Resolvido o problema, graças ao doutor, o danado do gozador saiu com a enfermeira chefe e à noite voltou para nos visitar e dar bastante gargalhada conosco, imitando a palhaça da chefe de enfermagem. Ele foi hilário! Só não chamamos a chefe de enfermagem de bonita, no mais, valeu tudo!...”
Vida que segue: Passados quarenta e cinco dias que Jan estava naquele “maldito quarto”, preso à cama, foi levado para o ambulatório, onde retiraram a tala e engessaram sua perna esquerda, do pé à virilha. Após vários aconselhamentos de como deveria se comportar com a perna engessada levaram-no para o quarto, mas desta vez “pilotando” uma cadeira de rodas.
No dia seguinte, Jan recebeu a visita do Felipão que o convidou a dar umas voltas pelo corredor, o que ele aceitou de imediato. Quando passavam por uma das diversas portas dos quartos encontraram a linda funcionária, assistente social da instituição, que vinha acompanhada dos filhos: um menino e uma linda menininha. Pois não é que o asno do tal do Jan convidou as crianças para participarem de uma corrida de cadeiras de rodas? O Felipão com o garoto e ele com a menininha, cada uma das crianças em pé atrás de cada uma das cadeiras de rodas. Com a aquiescência da mãe, evidentemente, iniciaram a corrida pelo longo corredor e, quando parecia que o Felipão ia ganhar, Jan deu uma fechada nele e ambos capotaram. Jan, então, gritou: Empatamos! Caíram todos no chão, rindo muito e apesar de ninguém se machucar, levaram outro esporro, da mãe das crianças. A sorte é que ela flertava com Jan e não fez queixa do fato a ninguém. Mas, talvez por causa, disso, ela nunca mais o visitou.

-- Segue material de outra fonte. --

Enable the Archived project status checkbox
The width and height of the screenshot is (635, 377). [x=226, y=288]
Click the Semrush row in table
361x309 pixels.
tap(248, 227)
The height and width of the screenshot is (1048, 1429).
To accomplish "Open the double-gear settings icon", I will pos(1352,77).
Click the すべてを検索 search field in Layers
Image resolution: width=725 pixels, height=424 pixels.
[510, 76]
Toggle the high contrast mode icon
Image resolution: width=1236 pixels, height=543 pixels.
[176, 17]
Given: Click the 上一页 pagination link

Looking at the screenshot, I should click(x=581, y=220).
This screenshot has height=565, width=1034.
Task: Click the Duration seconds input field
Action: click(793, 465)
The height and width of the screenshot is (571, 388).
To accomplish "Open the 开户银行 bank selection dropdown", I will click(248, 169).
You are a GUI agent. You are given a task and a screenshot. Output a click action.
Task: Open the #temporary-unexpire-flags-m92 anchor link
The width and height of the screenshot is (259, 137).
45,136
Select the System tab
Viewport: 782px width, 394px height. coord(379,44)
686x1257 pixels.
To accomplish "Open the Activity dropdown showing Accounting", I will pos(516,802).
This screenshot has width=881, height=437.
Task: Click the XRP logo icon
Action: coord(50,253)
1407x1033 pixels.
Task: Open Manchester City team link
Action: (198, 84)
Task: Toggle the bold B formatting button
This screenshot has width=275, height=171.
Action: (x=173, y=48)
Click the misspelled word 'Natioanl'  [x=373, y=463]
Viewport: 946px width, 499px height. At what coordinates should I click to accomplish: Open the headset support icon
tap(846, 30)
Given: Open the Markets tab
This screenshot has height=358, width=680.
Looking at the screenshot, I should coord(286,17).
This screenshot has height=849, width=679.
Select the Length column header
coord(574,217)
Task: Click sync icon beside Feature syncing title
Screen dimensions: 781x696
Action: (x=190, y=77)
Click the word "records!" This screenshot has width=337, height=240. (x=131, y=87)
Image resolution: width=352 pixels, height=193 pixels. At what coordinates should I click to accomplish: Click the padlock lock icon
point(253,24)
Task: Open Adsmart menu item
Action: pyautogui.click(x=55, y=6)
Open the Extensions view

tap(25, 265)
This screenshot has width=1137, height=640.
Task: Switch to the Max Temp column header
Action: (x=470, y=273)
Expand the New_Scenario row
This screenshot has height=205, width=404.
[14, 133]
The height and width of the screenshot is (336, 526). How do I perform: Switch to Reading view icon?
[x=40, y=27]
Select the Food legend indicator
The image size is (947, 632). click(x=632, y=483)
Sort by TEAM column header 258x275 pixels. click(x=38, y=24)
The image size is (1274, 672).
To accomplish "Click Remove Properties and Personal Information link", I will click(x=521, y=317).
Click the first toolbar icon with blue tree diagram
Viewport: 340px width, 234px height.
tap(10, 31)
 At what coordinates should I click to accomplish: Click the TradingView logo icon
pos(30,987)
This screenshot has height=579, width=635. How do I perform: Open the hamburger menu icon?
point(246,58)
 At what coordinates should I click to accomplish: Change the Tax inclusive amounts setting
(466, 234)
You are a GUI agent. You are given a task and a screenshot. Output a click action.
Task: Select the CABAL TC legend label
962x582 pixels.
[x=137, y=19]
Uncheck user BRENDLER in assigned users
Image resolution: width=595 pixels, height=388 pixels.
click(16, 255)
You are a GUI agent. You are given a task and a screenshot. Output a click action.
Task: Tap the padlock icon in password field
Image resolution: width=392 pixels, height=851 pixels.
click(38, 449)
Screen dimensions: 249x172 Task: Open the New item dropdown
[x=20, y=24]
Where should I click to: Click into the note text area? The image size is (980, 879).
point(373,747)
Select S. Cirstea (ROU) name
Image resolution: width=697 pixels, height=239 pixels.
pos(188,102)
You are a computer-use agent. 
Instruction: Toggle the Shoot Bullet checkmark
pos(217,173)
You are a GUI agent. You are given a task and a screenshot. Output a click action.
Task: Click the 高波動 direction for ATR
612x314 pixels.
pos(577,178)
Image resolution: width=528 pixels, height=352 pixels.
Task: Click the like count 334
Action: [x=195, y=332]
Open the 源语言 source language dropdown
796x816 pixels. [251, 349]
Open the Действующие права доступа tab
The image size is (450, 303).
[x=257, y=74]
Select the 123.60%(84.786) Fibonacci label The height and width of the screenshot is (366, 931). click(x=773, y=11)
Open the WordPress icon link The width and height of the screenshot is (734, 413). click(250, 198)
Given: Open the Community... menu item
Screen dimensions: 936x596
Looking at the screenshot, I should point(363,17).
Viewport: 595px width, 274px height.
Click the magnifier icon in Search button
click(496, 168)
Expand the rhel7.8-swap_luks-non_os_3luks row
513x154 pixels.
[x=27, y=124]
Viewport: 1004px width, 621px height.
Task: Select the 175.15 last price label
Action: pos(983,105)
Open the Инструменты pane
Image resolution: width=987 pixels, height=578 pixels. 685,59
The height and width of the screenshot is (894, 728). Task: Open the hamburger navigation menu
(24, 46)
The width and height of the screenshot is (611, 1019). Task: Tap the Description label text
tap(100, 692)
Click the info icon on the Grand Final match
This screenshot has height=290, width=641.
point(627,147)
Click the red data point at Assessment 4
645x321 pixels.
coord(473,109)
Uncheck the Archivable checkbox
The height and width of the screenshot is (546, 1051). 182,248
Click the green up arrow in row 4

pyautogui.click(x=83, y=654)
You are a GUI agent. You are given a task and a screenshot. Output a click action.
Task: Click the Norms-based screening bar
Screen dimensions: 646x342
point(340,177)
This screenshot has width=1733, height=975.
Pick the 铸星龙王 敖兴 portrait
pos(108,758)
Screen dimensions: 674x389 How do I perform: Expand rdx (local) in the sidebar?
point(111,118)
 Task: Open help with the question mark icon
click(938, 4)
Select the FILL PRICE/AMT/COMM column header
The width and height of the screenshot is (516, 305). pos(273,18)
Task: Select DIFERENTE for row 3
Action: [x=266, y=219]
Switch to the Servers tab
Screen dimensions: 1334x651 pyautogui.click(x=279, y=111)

Após tão longo tempo de orgias, naquela boate-hospital, afinal deram alta a Jan que voltou para casa e nunca mais voltou ao local.
Bem, o Felipão, infelizmente, faleceu algum tempo depois. A doença dele era incurável – trombose nas pernas, em ambas, de tanto apanhar da polícia – e, certamente, como tinha que cortá-las, sempre que gangrenava, fatalmente chegaria o dia em que não poderia mais operar e morreria, como de fato viera a falecer, tempos depois, de septicemia – infecção generalizada, produzida pela gangrena – para a qual não existia, ainda, na época, antibiótico que a curasse.
Jan sempre declarava: “Perdi para a maldita ditadura, um dos poucos amigos que tive na minha vida. Foi o único grande e honrado Homem que tive o prazer de conhecer, o maior exemplo de ser humano, o único que assisti conviver com dignidade sua condenação à morte, sabendo que um dia e muito breve morreria, sem nunca disso fazer qualquer comentário, nem ficar triste sequer um segundo, pelo contrário, sempre sorrindo e fazendo os outros sorrirem, com seu repertório inesgotável de piadas, o que me faz, sempre que dele me lembro, me emocionar”.
Certa vez, quando Jan contou a uma amiga essa história, desculpou-se por ter-se emocionado às lágrimas:
- Desculpa-me, Malu querida!
- Que nada, Jan, não tens que me pedir desculpas! Enquanto eu ouvia o teu relato tive a mesma impressão e a mesma reação: emocionei-me, creio que, por tudo que eu ouvi, sobre o Felipão, uma das tantas vítimas que a ditadura produzira... Que Deus o tenha!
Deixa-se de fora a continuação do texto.